_THE TASK_. Once the line with "Collapse the 'for" is found in the entries below, print it and each following line exactly, stopping after the line with "Open the 10:42 AM Sep 12, 2025 timestamp"; print nothing else.

Data entries

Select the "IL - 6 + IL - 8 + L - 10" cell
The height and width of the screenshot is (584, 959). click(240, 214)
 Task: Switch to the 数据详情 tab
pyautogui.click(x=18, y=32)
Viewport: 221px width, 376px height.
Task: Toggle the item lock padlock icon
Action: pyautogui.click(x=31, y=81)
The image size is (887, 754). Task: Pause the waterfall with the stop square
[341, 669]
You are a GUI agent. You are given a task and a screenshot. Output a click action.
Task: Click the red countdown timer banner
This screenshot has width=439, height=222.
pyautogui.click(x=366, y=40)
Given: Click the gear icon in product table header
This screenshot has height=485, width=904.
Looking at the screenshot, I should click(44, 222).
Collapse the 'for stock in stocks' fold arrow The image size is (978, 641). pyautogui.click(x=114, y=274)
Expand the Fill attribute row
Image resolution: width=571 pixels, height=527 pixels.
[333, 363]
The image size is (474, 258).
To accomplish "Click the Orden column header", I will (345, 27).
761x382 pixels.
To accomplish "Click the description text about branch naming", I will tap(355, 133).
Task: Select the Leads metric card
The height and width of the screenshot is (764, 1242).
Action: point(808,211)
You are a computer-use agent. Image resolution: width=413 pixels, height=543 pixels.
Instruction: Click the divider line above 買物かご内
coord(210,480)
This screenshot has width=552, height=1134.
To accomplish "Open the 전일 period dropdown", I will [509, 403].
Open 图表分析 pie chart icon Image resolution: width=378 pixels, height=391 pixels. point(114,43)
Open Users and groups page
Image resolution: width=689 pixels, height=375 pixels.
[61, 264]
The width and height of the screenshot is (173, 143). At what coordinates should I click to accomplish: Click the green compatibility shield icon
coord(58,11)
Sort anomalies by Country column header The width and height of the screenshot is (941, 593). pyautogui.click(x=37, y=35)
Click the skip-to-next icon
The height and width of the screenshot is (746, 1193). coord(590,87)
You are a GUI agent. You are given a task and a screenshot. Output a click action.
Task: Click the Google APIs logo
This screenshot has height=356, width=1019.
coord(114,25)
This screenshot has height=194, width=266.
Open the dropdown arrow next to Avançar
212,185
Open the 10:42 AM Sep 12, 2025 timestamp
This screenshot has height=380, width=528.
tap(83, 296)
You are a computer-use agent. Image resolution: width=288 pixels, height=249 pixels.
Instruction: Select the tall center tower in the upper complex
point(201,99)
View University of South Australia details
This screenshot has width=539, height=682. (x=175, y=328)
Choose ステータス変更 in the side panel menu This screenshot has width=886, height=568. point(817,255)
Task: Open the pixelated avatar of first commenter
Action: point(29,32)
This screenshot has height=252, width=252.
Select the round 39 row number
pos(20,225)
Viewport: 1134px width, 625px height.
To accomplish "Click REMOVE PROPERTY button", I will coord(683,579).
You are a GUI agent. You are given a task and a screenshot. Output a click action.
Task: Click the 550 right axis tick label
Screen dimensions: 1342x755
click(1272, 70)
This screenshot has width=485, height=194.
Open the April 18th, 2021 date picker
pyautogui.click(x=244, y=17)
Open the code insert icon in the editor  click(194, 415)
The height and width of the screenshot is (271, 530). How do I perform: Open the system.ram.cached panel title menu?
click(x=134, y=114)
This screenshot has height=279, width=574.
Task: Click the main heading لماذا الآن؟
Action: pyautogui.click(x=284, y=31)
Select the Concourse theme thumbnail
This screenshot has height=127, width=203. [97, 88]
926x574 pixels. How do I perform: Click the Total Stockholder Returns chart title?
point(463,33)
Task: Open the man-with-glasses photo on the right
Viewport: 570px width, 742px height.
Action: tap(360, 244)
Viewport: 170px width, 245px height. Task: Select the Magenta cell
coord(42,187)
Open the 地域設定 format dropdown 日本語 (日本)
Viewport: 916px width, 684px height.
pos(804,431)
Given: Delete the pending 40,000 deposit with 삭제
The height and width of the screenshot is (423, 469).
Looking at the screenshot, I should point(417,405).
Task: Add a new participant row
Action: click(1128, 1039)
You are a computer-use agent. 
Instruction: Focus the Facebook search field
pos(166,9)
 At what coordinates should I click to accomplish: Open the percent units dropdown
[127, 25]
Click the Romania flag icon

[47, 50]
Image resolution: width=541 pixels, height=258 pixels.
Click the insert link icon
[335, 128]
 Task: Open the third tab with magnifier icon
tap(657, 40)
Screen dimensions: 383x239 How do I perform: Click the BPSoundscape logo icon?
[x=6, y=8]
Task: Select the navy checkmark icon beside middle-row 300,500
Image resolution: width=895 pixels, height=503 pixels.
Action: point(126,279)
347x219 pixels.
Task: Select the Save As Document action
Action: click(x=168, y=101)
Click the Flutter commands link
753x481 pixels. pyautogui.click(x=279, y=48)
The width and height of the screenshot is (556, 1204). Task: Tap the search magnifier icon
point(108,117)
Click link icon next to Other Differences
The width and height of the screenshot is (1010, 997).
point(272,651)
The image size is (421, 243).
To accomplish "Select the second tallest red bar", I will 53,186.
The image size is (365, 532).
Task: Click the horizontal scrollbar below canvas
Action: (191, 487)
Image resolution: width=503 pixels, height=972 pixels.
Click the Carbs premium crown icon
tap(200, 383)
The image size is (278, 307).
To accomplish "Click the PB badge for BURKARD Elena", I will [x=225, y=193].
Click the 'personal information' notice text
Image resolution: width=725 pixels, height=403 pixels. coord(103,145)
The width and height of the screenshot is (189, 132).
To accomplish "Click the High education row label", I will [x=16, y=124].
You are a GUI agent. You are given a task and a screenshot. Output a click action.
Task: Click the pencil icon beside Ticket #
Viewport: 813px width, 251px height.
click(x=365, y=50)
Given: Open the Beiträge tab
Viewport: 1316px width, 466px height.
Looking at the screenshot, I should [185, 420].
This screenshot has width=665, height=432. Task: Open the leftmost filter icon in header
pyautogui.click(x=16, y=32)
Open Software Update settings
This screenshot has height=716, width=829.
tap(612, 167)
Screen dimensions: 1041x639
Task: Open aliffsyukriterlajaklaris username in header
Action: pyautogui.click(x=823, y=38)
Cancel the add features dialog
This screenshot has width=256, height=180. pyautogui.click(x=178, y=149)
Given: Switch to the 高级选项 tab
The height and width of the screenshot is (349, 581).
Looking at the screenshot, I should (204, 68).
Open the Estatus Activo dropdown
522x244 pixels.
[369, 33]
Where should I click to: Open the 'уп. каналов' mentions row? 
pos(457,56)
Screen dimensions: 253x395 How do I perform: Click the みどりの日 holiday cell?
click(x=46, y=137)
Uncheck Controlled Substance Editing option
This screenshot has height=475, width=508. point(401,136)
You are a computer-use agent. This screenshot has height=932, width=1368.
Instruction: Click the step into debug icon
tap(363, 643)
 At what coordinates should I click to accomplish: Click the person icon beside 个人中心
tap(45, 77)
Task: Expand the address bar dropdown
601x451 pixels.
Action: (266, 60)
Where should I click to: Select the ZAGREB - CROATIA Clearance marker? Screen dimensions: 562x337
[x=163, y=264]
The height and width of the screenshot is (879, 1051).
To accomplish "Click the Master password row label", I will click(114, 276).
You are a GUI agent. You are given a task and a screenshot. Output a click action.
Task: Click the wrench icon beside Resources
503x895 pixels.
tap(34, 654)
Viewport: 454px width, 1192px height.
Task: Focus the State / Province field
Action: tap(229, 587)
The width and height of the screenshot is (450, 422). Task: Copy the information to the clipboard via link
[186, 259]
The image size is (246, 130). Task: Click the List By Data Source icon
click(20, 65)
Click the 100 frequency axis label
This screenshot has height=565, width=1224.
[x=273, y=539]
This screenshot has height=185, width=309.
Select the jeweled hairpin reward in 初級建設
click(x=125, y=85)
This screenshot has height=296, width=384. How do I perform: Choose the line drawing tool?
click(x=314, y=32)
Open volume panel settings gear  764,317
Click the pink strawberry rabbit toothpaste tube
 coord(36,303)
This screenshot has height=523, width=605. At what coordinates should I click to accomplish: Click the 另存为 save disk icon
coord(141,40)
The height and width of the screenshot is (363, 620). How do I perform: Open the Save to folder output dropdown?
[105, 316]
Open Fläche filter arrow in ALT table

_TASK ANSWER_.
Collapse the 'for stock in stocks' fold arrow The image size is (978, 641). pyautogui.click(x=114, y=274)
Expand the Fill attribute row
Image resolution: width=571 pixels, height=527 pixels.
[333, 363]
The image size is (474, 258).
To accomplish "Click the Orden column header", I will (345, 27).
761x382 pixels.
To accomplish "Click the description text about branch naming", I will tap(355, 133).
Task: Select the Leads metric card
The height and width of the screenshot is (764, 1242).
Action: point(808,211)
You are a computer-use agent. Image resolution: width=413 pixels, height=543 pixels.
Instruction: Click the divider line above 買物かご内
coord(210,480)
This screenshot has width=552, height=1134.
To accomplish "Open the 전일 period dropdown", I will [509, 403].
Open 图表分析 pie chart icon Image resolution: width=378 pixels, height=391 pixels. point(114,43)
Open Users and groups page
Image resolution: width=689 pixels, height=375 pixels.
[61, 264]
The width and height of the screenshot is (173, 143). At what coordinates should I click to accomplish: Click the green compatibility shield icon
coord(58,11)
Sort anomalies by Country column header The width and height of the screenshot is (941, 593). pyautogui.click(x=37, y=35)
Click the skip-to-next icon
The height and width of the screenshot is (746, 1193). coord(590,87)
You are a GUI agent. You are given a task and a screenshot. Output a click action.
Task: Click the Google APIs logo
This screenshot has height=356, width=1019.
coord(114,25)
This screenshot has height=194, width=266.
Open the dropdown arrow next to Avançar
212,185
Open the 10:42 AM Sep 12, 2025 timestamp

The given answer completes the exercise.